次が今野敏「キング・タイガー」。今野敏といえば安積警部補シリーズやSTシリーズ、それに隠蔽捜査も2作目が出たように警察小説を多く書いているが、今回はそういったキャラクターは登場しない。しかし視点は方面本部管理官まで勤めて退官したノンキャリアとなっていて、地域課の交番勤務と伝え聞いた両さんに密かに対抗心を燃やしたりもする。語り口は今野作品らしく落ち着いたもので、上にも書いたようにこち亀の世界とはかけ離れているが、戦車の模型を作る過程の緻密な描写は、とことんマニアックにテーマを掘り下げるこち亀と通じるものがある。なお両さんが登場するが、語り手と面と向かってはいない。
そして柴田よしきの「一杯の賭け蕎麦」。掛け蕎麦ならぬ賭け蕎麦。作者もRIKOシリーズで警察小説を書いているが、ここでは元警官で無認可保育園園長の花ちゃんこと花咲慎一郎が登場。拉致まがいに両さんのいる交番に連れてこられて、なぜか激辛蕎麦の早食いに挑戦する破目になる。展開的には漫画っぽくてこちらは花ちゃんがこち亀の世界に連れてこられたようなイメージ。
次が京極夏彦の「ぬらりひょんの褌」。冒頭に例によって妖怪のイラストが添えられていて、中野の街を寺井とともに訪れた大原の視点が語りだしこそ京極作品っぽいものの、こち亀ファンならではの細かいネタが散りばめられて、雰囲気的には原作にもっとも近いと感じた。大沢氏の鮫は版元にかかわらず登場するが、京極氏は版元にかなり配慮している様子。集英社だからとどすこいのキャラを前面に出し、それでいて中野の古書店主というどう見てもあの人ははっきりとは書かない。しかし不思議はないといっていて、確かに解決はするのだが、存在そのものが不思議といってもいい相手な気もする。

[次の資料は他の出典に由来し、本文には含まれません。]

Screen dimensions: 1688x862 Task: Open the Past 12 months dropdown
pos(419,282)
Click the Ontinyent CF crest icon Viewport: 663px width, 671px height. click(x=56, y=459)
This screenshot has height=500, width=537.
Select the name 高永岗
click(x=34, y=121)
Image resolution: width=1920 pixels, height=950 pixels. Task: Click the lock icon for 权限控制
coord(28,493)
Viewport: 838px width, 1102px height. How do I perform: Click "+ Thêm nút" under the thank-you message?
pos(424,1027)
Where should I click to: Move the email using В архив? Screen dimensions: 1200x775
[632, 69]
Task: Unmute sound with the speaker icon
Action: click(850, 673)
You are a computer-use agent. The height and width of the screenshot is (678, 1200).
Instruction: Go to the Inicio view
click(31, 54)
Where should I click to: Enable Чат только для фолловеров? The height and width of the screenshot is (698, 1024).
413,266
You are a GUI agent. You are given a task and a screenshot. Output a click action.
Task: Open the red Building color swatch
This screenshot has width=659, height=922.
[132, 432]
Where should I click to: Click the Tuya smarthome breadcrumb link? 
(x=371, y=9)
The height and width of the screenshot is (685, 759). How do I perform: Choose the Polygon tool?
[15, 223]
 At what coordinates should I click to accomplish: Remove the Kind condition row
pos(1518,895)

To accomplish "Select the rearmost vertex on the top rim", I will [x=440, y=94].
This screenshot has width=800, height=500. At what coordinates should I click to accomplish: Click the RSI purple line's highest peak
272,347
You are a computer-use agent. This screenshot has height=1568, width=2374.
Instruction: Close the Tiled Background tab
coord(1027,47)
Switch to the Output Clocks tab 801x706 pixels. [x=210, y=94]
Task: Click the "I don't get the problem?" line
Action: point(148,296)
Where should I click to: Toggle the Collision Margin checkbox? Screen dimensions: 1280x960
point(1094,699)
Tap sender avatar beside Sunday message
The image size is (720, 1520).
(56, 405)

逢坂剛の「決闘、二対三!の巻」は、上にも書いたが面白くない。今回の作家陣の中では一人年齢のいっている逢坂氏だからセンスが古いのかどうかは分からない。氏も百舌シリーズに始まり、この御茶ノ水署シリーズや禿鷹シリーズなど警察小説を書いていて、その御茶ノ水署に両さんと麗子が研修にやってくるという設定。解説で亀有トリオと凸凹コンビと書かれているが、これは逆。御茶ノ水署側がトリオ。
最後が東野圭吾の「目指せ乱歩賞!」。賞金の額に目の色を変えた両さんが乱歩賞を目指してあの手この手で暗躍(?)する。話のテイストや展開的にはノベライズかのようにこち亀チックだが、どうせならもっと掘り下げて舞台裏までばらしてみて欲しかった。やたらとマニアックなところまで掘り下げるこち亀のレベルまでは行っていない。